Perhaps I have had individual cultural, professional and commercial successes over the last 50 years of my life, however, it was also a period during which I saw how several nations in the region experienced many setbacks.
I was a child in 1948, when the State of Israel was established in Palestine. In 1967, I was a young man when television networks began to transmit images of the destruction of Egyptian airplanes and airports. Back then, I said to those around me: “What you see is nothing but a trap that leader Nasser has set for his Jewish enemies and now he will throw them into the sea as he has repeatedly told us.” But it seems that I was wrong, and overly enthusiastic, just like millions of Arabs who watched the television screens at the time.
The October War was a defining moment in modern Arab history. There was a near-Arab consensus, with a high-level co-ordination between the two commanders and the military in Egypt and Syria. But once the war started, views differed between Anwar Sadat and Hafez Al Assad, the first stopped declaring his victory and regaining his land while the second continued in an absurd war of attrition. Then old allies began to blame each other with submissiveness and betrayal, and the rest of the story is well known.
I experienced the first and second Gulf War, the fall of Baghdad, the July war, the ruin of Libya, Syria and Yemen, including the emergence of another Arab state in early September on the border between Sudan and Egypt that was named “Kingdom of the Yellow Mountain”!
Whey can’t we Arabs score a collective military, cultural, or economic victory? Even in sport, the name of an Arab player may emerge in a European league, for example; or, in another instance, a Tunisian or Jordanian champion could win a gold medal in running or swimming in an Olympic tournament. But it seems impossible to see an Arab sports team gaining a prestigious position in a global competition, not in football or anything else.

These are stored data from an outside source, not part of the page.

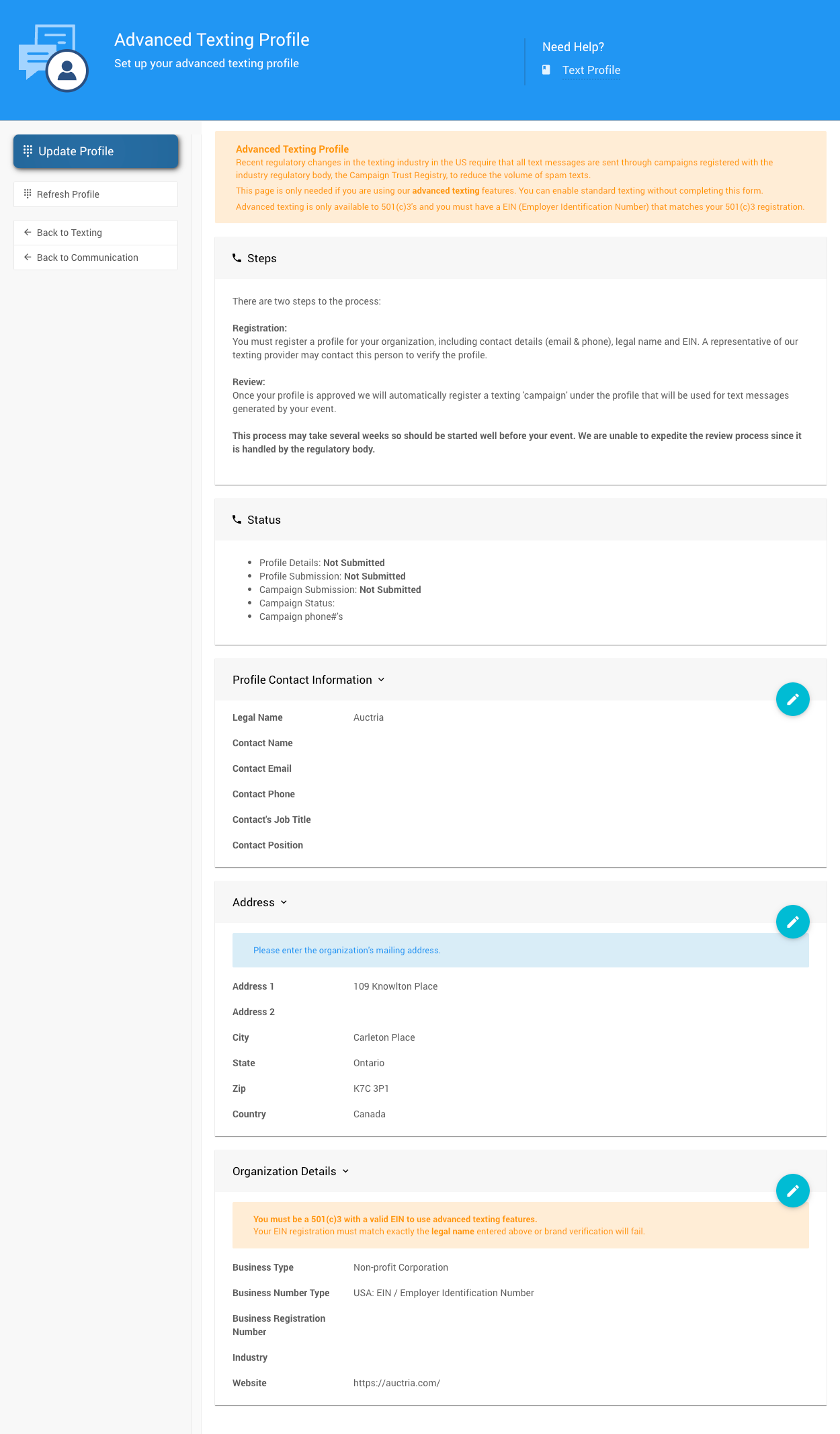
Task: Collapse the Profile Contact Information chevron
Action: tap(381, 680)
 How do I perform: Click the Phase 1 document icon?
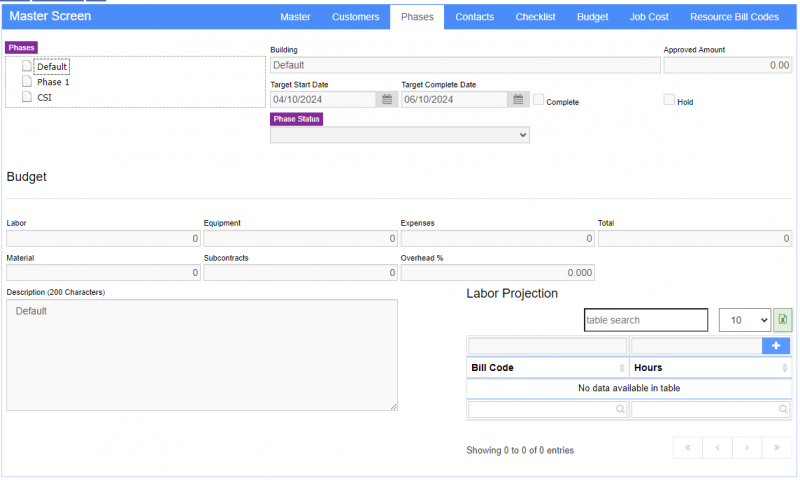27,82
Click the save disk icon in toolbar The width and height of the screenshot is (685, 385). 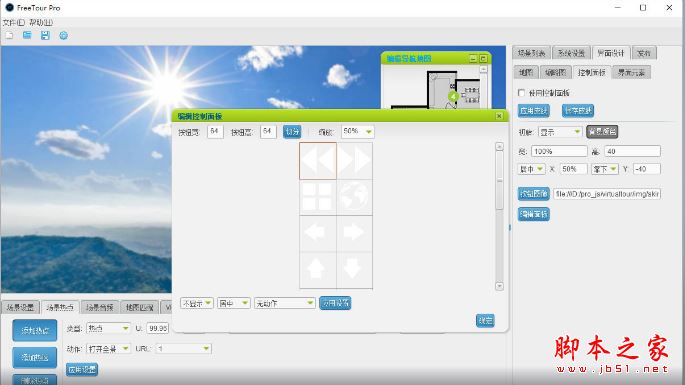(x=45, y=35)
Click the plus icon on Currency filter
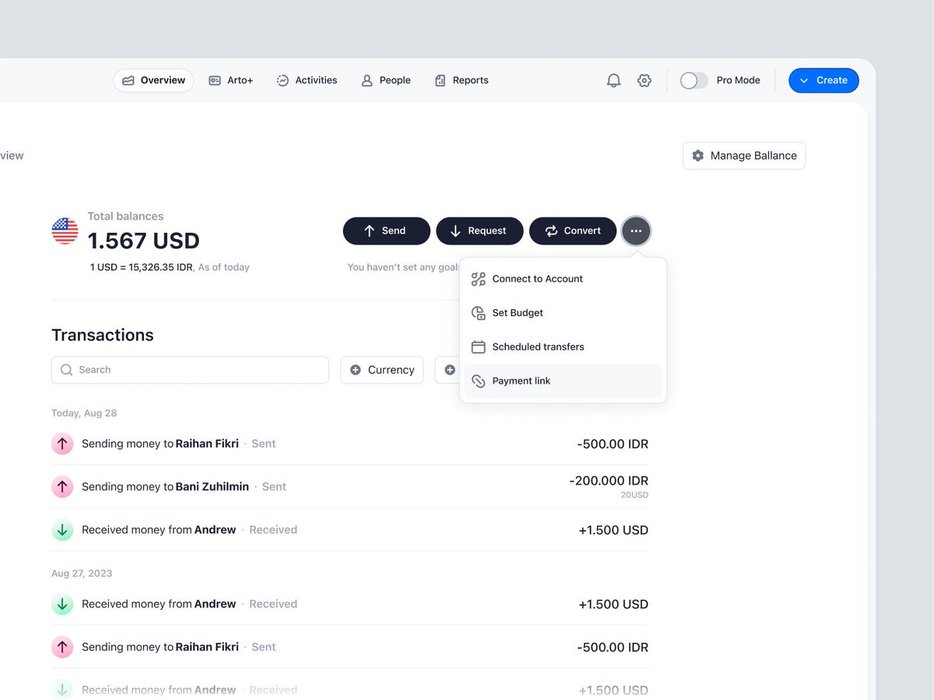The height and width of the screenshot is (700, 934). (x=355, y=370)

The Arab media scene is also mired in endless polemics. I remember how a dispute over a football match between Egypt and Algeria was enough to ignite the media fronts on both sides. It was a war in which intellectuals and artists also participated, in which the most vociferous words were used. Thankfully, things did not develop any further, and, as the Arabic saying goes, ‘the water returned to its streams’ between the two major Arab countries. Meaning everything returned to normal between them.
I recently read this statement, which is attributed to the most prominent Soviet leader Joseph Stalin. He is reported to have said it when the establishment of the State of Israel was declared in 1948, and the Central Committee of the Soviet Communist Party held a meeting to consider the matter. The allies were divided between supporters and opponents of recognising Israel. Stalin then made this statement “We will plant a thorn in the back of the Arabs and let them rub until the end of the world”, and the Soviet Union was the first country in the world to recognise the State of Israel at the time.
Is this the thorn that prevents us as Arabs from attaining unity and convergence? It is true that the establishment of the State of Israel cut the Arab world geographically into two parts, and brought the region into endless wars and conflicts. But I do not believe that this is the only reason for our disagreement as Arabs. Quite the contrary, the threat Israel posed to us as Arabs and its control over Jerusalem and the occupied Arab territories should prompt us to overcome disagreement and discuss how to restore Jerusalem. Instead we have left the scene to countries such as Iran and Turkey, which are fanning the feelings of their people and our people under the pretext of embracing and liberating the cause of Jerusalem.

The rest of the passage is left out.